EXERCISE:
Render the stretch of data that opens with the line containing "Click the green" and closes with the line containing "tap(323, 65)" as a JSON list of strings, one string per line, with blank lines omitted. Include both of those end lines.

ENTRIES PROVIDED:

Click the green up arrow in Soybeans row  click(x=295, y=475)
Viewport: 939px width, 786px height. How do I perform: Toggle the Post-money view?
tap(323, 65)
--
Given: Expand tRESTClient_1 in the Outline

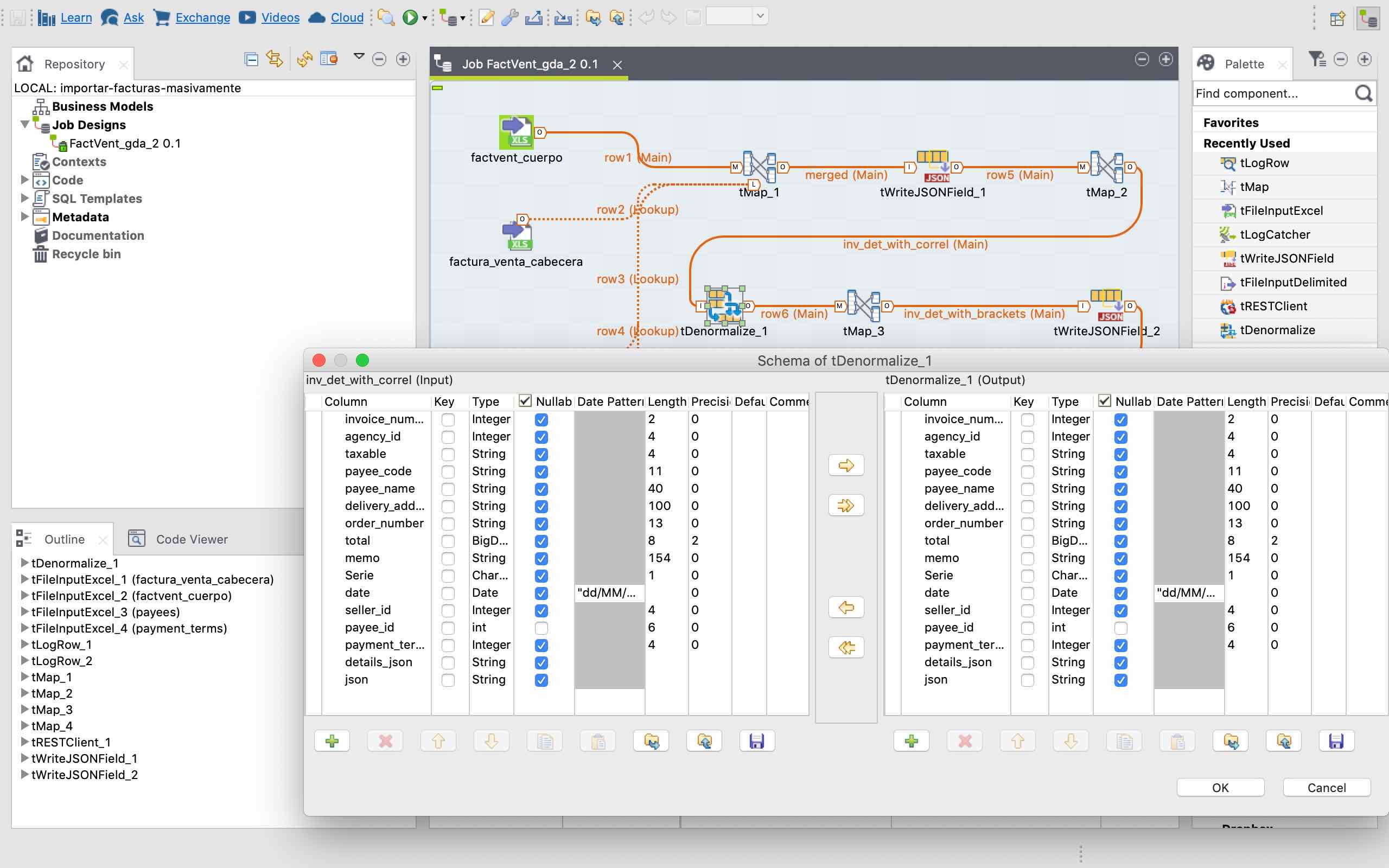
* * *
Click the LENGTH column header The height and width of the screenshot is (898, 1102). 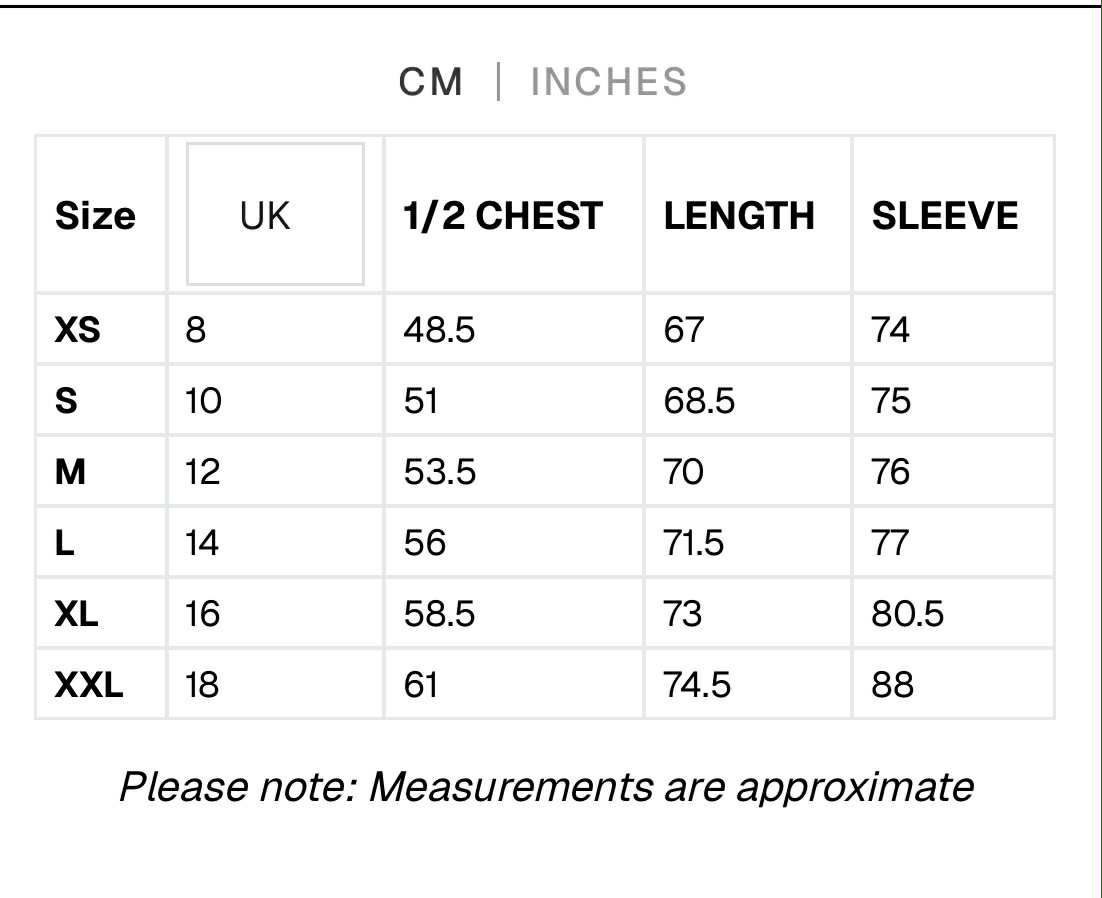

RESULT OF THE TASK:
[
  "Click the green up arrow in Soybeans row  click(x=295, y=475)",
  "Viewport: 939px width, 786px height. How do I perform: Toggle the Post-money view?",
  "tap(323, 65)"
]